Go through the data below line by line and report how many lines contain "Your", giving only that figure.

○ ○ ○ ○

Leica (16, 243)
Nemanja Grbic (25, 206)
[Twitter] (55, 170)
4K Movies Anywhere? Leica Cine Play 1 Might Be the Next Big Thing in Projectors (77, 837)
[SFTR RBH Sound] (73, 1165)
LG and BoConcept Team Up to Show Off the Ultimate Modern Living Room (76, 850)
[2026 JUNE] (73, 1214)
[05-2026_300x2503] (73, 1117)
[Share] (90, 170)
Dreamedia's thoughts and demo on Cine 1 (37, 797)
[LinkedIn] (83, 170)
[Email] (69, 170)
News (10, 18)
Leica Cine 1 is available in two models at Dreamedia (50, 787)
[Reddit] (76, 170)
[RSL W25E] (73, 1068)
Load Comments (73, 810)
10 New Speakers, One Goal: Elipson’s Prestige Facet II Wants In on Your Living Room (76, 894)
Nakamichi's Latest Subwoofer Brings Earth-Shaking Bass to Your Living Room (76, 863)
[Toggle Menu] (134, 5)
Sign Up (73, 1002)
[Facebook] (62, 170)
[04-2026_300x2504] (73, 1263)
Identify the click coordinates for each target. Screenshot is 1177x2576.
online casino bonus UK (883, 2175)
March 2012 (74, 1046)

○ ○ ○ ○

(Answer to the problem) 2